A todos aqueles mestres pacientes, muitos em memória, meu obrigado extemporâneo.

7 comentários:

Anônimo disse...

Muito legal Hamer. Sensibilidade de poucos...

Abraços
Emérita

Anônimo disse...

Lindo o post, moço! Meus parabéns! Estou respondendo aqui porque não consigo publicar comentários no próprio blog, rsrsrsrs...

Beijos!

Ana

Mariane disse...

Hamer,

Lindo texto! E o mais interessante foi a possibilidade dessa vivência em todos os sentidos. Fiquei eu aqui pensando se seus colegas conseguiram captar o enorme conhecimento percebido e vivido por você, de qualquer forma você faz a diferença, sempre!

Bjs

Mariane.

Menezes disse...

Belíssimo texto

Menezes

Anônimo disse...

Olá querido,
Começo aqui a acompanhar o blog e de supetão já me "presenteia" com tamanha dose de sensibilidade e uma forte demonstração de pessoalidade com que se envolve em seu meio.
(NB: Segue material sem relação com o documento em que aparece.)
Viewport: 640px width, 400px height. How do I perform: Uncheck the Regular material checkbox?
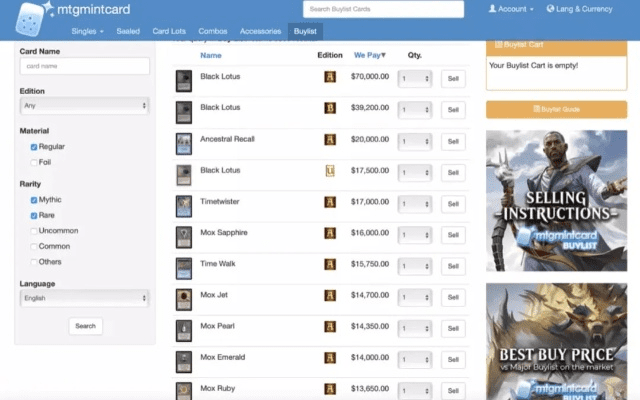click(34, 147)
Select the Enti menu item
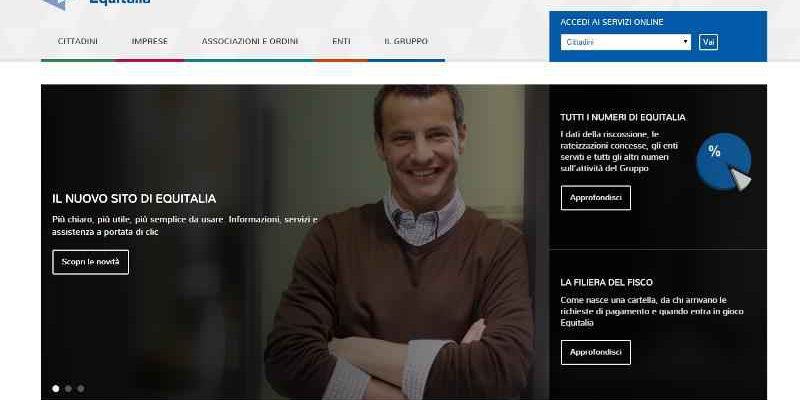This screenshot has width=800, height=400. [x=341, y=41]
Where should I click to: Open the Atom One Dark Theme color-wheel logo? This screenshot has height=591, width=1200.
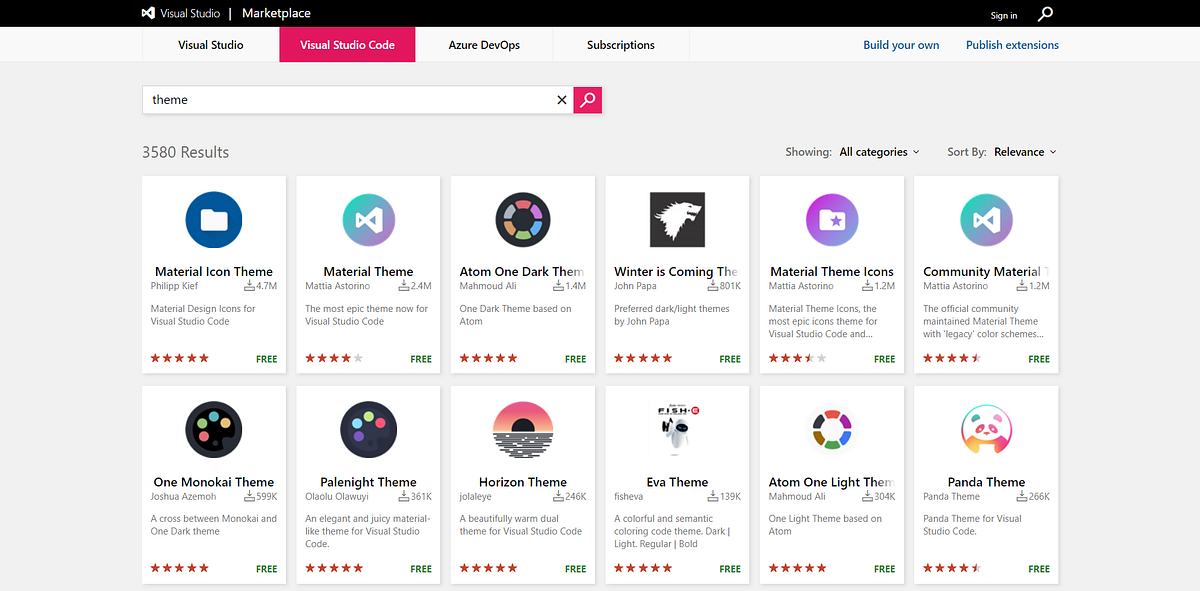point(522,220)
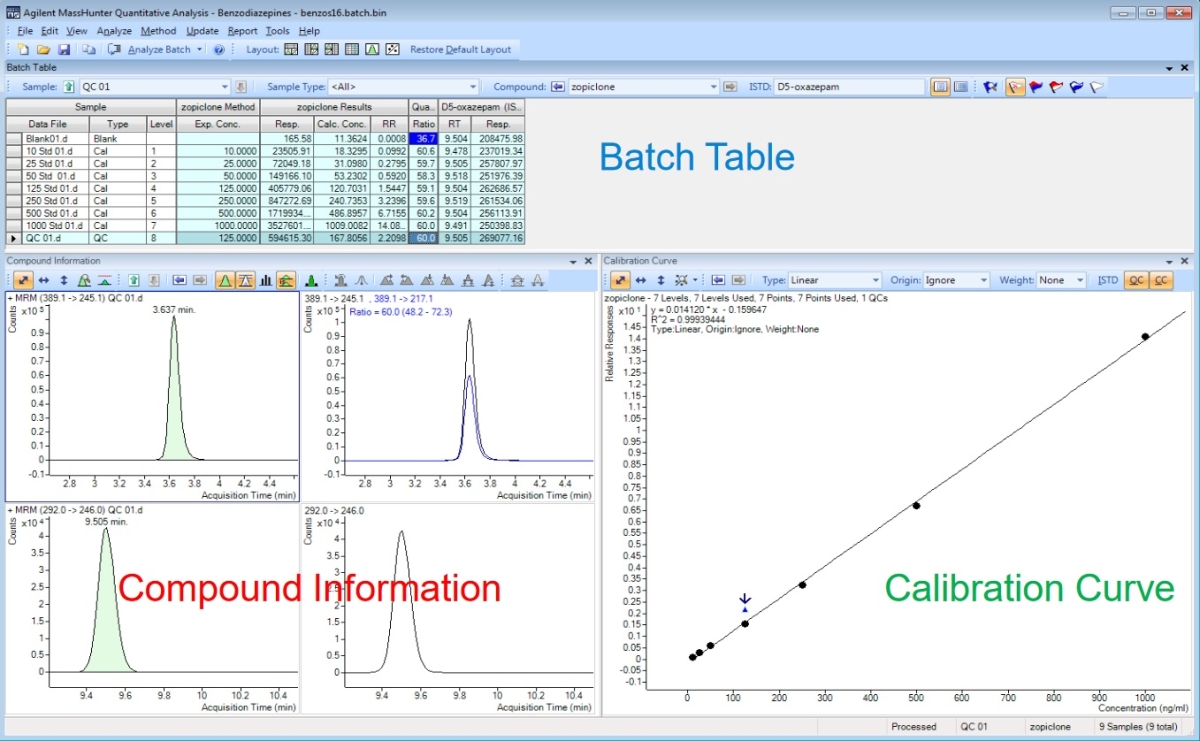Open the curve Type dropdown set to Linear
1200x741 pixels.
[x=834, y=280]
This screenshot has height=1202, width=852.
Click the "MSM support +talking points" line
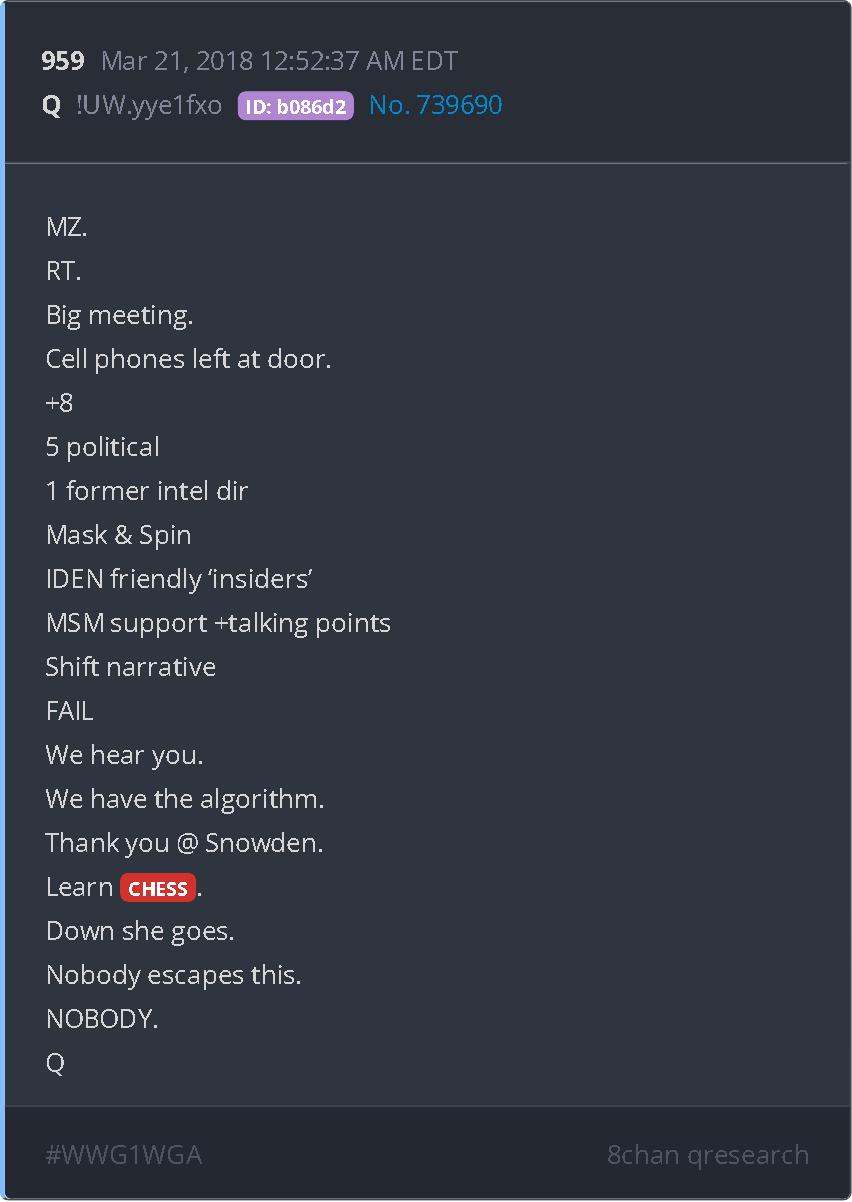click(x=218, y=623)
Li agora o texto sobre as ações afirmativas e entendo que aos homens hoje falta esse item essencial e revolucionário: o envolvimento direto e pessoal com o que se coloca a sua frente.
Parabéns pelo blog! Beijos,
Nati.

Anônimo disse...

Olá Hamer:
Parabéns pelo texto e, principalmente pelas reflexões.
Acredito que poderia definir seus sentimentos numa palavra "mágica" que é GRATIDÃO.
E, que bom senti-la...

abraços - Pessanha (51) - completando 28 de formado!

Anônimo disse...

caro Hamer como é bom ler as coisas que você está nos convidando a refletir e sentir.